***** TASK INPUTS

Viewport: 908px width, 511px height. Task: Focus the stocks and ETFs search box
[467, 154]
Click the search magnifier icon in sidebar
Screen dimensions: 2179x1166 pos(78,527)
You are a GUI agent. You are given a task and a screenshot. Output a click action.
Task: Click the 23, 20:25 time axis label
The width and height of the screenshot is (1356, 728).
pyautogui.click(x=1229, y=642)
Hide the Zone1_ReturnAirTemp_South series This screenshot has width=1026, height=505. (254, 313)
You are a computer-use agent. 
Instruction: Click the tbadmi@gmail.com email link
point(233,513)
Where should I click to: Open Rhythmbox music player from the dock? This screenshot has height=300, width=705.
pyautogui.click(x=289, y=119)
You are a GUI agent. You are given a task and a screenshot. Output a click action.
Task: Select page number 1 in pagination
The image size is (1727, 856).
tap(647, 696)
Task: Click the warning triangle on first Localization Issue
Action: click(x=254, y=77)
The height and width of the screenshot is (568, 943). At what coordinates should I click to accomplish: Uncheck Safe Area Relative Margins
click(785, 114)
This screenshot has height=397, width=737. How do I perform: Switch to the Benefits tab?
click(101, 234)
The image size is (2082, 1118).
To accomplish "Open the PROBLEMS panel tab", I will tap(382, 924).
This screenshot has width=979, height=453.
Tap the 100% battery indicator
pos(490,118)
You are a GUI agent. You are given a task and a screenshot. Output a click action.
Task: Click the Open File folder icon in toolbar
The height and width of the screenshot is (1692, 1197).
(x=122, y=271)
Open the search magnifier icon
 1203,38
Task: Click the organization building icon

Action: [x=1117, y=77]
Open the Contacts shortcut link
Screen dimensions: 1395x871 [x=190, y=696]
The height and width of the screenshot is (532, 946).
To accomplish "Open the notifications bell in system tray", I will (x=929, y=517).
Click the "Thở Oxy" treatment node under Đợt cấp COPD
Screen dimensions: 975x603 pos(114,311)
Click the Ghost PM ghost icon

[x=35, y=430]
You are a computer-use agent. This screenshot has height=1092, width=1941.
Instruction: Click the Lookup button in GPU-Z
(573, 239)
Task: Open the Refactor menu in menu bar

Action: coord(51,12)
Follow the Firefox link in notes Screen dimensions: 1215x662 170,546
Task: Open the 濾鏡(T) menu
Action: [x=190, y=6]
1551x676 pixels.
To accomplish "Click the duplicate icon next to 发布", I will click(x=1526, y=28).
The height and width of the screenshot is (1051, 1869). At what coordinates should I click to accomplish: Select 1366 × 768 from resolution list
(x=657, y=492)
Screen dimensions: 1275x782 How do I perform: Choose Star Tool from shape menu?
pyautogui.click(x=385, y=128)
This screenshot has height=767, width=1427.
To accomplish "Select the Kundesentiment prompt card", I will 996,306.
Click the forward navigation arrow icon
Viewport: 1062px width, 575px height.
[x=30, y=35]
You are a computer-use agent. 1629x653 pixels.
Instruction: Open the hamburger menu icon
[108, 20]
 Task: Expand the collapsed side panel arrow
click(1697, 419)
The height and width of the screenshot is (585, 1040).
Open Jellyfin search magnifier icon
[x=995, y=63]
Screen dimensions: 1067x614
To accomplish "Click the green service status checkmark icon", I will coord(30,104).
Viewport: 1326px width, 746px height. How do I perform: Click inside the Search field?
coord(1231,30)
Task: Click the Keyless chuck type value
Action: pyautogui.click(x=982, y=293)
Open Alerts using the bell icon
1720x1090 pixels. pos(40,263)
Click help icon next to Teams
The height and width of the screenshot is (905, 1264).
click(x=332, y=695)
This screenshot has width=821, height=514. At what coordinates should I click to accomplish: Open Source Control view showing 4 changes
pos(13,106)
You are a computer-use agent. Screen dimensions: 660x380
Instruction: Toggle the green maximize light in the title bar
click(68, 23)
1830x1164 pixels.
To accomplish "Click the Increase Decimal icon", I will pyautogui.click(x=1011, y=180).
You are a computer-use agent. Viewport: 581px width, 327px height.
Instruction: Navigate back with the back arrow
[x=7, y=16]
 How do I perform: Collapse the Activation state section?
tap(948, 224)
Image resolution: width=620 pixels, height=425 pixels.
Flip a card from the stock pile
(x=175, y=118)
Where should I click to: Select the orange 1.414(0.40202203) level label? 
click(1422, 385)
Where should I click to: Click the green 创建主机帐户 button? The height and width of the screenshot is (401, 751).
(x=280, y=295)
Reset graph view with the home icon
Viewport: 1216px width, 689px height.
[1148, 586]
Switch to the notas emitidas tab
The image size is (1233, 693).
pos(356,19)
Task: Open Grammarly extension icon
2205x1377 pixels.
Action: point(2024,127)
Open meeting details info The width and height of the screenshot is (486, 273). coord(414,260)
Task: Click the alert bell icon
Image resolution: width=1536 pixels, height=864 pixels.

**********

#### TASK BRIEF:
Reproduce the material above, keeping every line intact.

#### SOLUTION TO THIS PROBLEM:
Viewport: 908px width, 511px height. Task: Focus the stocks and ETFs search box
[467, 154]
Click the search magnifier icon in sidebar
Screen dimensions: 2179x1166 pos(78,527)
You are a GUI agent. You are given a task and a screenshot. Output a click action.
Task: Click the 23, 20:25 time axis label
The width and height of the screenshot is (1356, 728).
pyautogui.click(x=1229, y=642)
Hide the Zone1_ReturnAirTemp_South series This screenshot has width=1026, height=505. (254, 313)
You are a computer-use agent. 
Instruction: Click the tbadmi@gmail.com email link
point(233,513)
Where should I click to: Open Rhythmbox music player from the dock? This screenshot has height=300, width=705.
pyautogui.click(x=289, y=119)
You are a GUI agent. You are given a task and a screenshot. Output a click action.
Task: Select page number 1 in pagination
The image size is (1727, 856).
tap(647, 696)
Task: Click the warning triangle on first Localization Issue
Action: click(x=254, y=77)
The height and width of the screenshot is (568, 943). At what coordinates should I click to accomplish: Uncheck Safe Area Relative Margins
click(785, 114)
This screenshot has height=397, width=737. How do I perform: Switch to the Benefits tab?
click(101, 234)
The image size is (2082, 1118).
To accomplish "Open the PROBLEMS panel tab", I will tap(382, 924).
This screenshot has width=979, height=453.
Tap the 100% battery indicator
pos(490,118)
You are a GUI agent. You are given a task and a screenshot. Output a click action.
Task: Click the Open File folder icon in toolbar
The height and width of the screenshot is (1692, 1197).
(x=122, y=271)
Open the search magnifier icon
 1203,38
Task: Click the organization building icon

Action: [x=1117, y=77]
Open the Contacts shortcut link
Screen dimensions: 1395x871 [x=190, y=696]
The height and width of the screenshot is (532, 946).
To accomplish "Open the notifications bell in system tray", I will (x=929, y=517).
Click the "Thở Oxy" treatment node under Đợt cấp COPD
Screen dimensions: 975x603 pos(114,311)
Click the Ghost PM ghost icon

[x=35, y=430]
You are a computer-use agent. This screenshot has height=1092, width=1941.
Instruction: Click the Lookup button in GPU-Z
(573, 239)
Task: Open the Refactor menu in menu bar

Action: coord(51,12)
Follow the Firefox link in notes Screen dimensions: 1215x662 170,546
Task: Open the 濾鏡(T) menu
Action: [x=190, y=6]
1551x676 pixels.
To accomplish "Click the duplicate icon next to 发布", I will click(x=1526, y=28).
The height and width of the screenshot is (1051, 1869). At what coordinates should I click to accomplish: Select 1366 × 768 from resolution list
(x=657, y=492)
Screen dimensions: 1275x782 How do I perform: Choose Star Tool from shape menu?
pyautogui.click(x=385, y=128)
This screenshot has height=767, width=1427.
To accomplish "Select the Kundesentiment prompt card", I will 996,306.
Click the forward navigation arrow icon
Viewport: 1062px width, 575px height.
[x=30, y=35]
You are a computer-use agent. 1629x653 pixels.
Instruction: Open the hamburger menu icon
[108, 20]
 Task: Expand the collapsed side panel arrow
click(1697, 419)
The height and width of the screenshot is (585, 1040).
Open Jellyfin search magnifier icon
[x=995, y=63]
Screen dimensions: 1067x614
To accomplish "Click the green service status checkmark icon", I will coord(30,104).
Viewport: 1326px width, 746px height. How do I perform: Click inside the Search field?
coord(1231,30)
Task: Click the Keyless chuck type value
Action: pyautogui.click(x=982, y=293)
Open Alerts using the bell icon
1720x1090 pixels. pos(40,263)
Click help icon next to Teams
The height and width of the screenshot is (905, 1264).
click(x=332, y=695)
This screenshot has width=821, height=514. At what coordinates should I click to accomplish: Open Source Control view showing 4 changes
pos(13,106)
You are a computer-use agent. Screen dimensions: 660x380
Instruction: Toggle the green maximize light in the title bar
click(68, 23)
1830x1164 pixels.
To accomplish "Click the Increase Decimal icon", I will pyautogui.click(x=1011, y=180).
You are a computer-use agent. Viewport: 581px width, 327px height.
Instruction: Navigate back with the back arrow
[x=7, y=16]
 How do I perform: Collapse the Activation state section?
tap(948, 224)
Image resolution: width=620 pixels, height=425 pixels.
Flip a card from the stock pile
(x=175, y=118)
Where should I click to: Select the orange 1.414(0.40202203) level label? 
click(1422, 385)
Where should I click to: Click the green 创建主机帐户 button? The height and width of the screenshot is (401, 751).
(x=280, y=295)
Reset graph view with the home icon
Viewport: 1216px width, 689px height.
[1148, 586]
Switch to the notas emitidas tab
The image size is (1233, 693).
pos(356,19)
Task: Open Grammarly extension icon
2205x1377 pixels.
Action: point(2024,127)
Open meeting details info The width and height of the screenshot is (486, 273). coord(414,260)
Task: Click the alert bell icon
Image resolution: width=1536 pixels, height=864 pixels.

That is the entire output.